Monday, January 19, 2015

The Search for the Historical MLK

Just like clockwork, conservatives inevitably celebrate Martin Luther King Day by attempting to claim him as one of their own. (The first Google hit this year comes from Sarah Palin, who asks on her Facebook that the President stop "playing the race card" in honor of Dr. King.)

The naive argument, coming from conservatives who have never bothered to read anything Dr. King wrote beyond a few quotes from a single speech, is that since King wanted people to be judged by the "content of their character," he must have been calling for a race-blind society free of government interference based on race or economic status.

This is, of course, complete bullshit. King was a radical. He considered unfettered capitalism to be a great evil, and his primary critique of communism was over its atheism, and its subjection of the individual to the state, not with its goal of redistribution of wealth. The full name of the historic 1963 march was "The March on Washington for Jobs and Freedom." King supported ideas like universal healthcare, affirmative action, and GI-Bill style federal programs designed specifically to provide jobs and education for black people. Conservatives mistake his pacifism for passivism, but King was not a gradualist. He didn't couch his calls for justice in terms designed to make white people comfortable; he was calling for a complete disruption of the existing, unjust order.

(If I took the time to cite evidence for these claims, I'd never get this posted, but all of these ideas are easily found in his accessible books Strength to Love and Why We Can't Wait.)

I bring this up because it is illustrative to see how, in less than 50 years, the message of an historical figure--even one who wrote lucidly and prolifically--can be distorted by the mechanisms of social memory. By elevating him to the position of a secular saint, we have in many ways defused the very things that made him dangerous. We remember that he was a man of peace, but we forget that he was using peace to fight a war that is still not won. His message was not "Can't we all just get along?" but "We refuse to 'get along' with a system of violent injustice!" I think this is pertinent to biblical studies exactly because the radical message of Jesus--as near as we can reconstruct it--has been re-written time and again by similar processes.

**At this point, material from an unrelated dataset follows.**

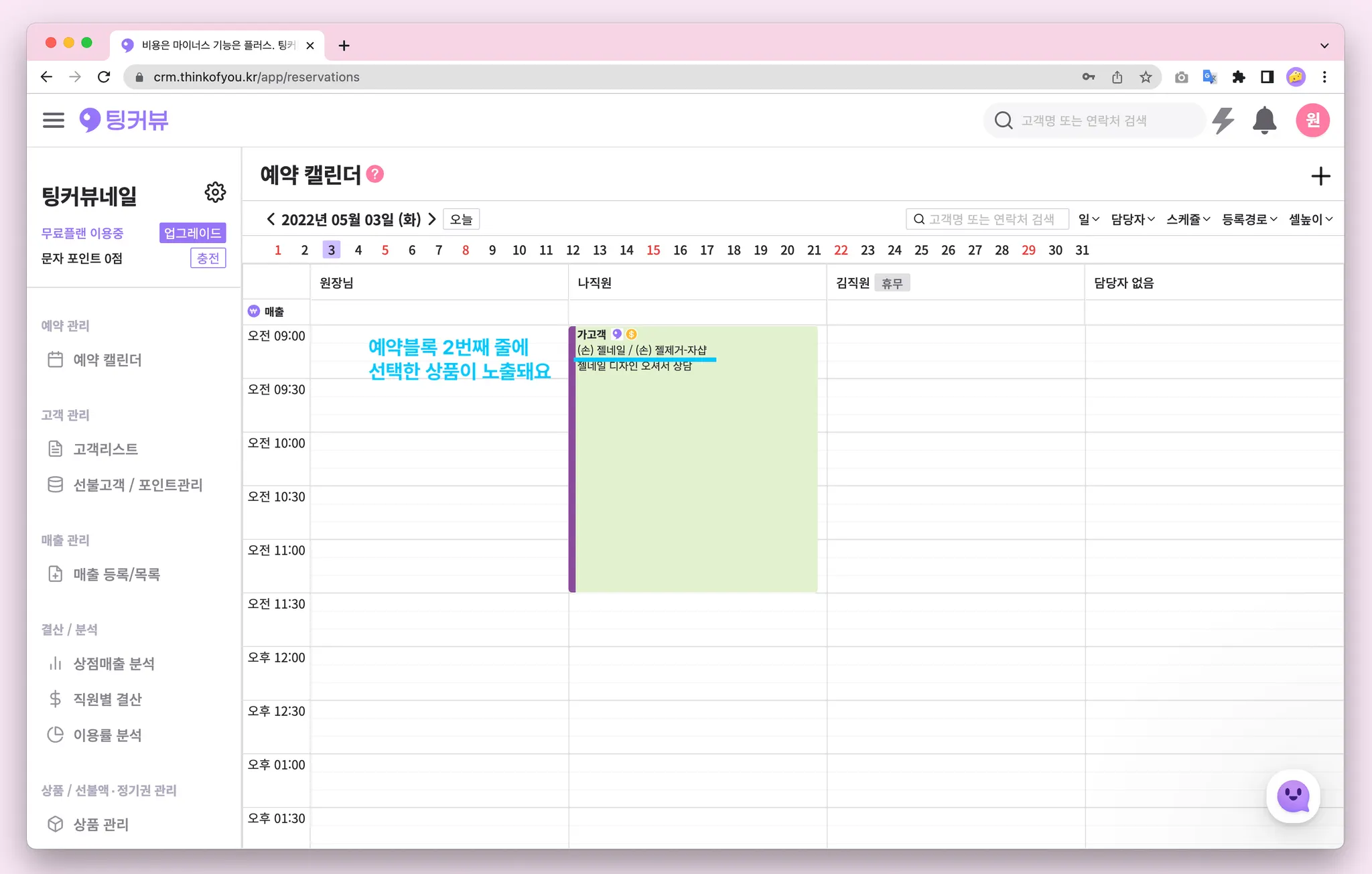Click the lightning bolt quick action icon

(This isn't just a conservative problem, BTW. Liberals [particularly white ones] are guilty of sanding down the rough edges of King's message as well, perhaps in an attempt to legitimize the middling, snails-pace gradualism that has come to characterize the Democrats' approaches to racial and economic justice. And there is also a tendency on the left to minimize the centrality of Christianity to King's activism. To be sure, there were plenty of people in the Civil Rights Movement who dedicated themselves to fighting for equality for non-religious reasons, but you can't understand Martin Luther King without understanding ideas like agape, redemptive suffering, and the immortality of the soul.)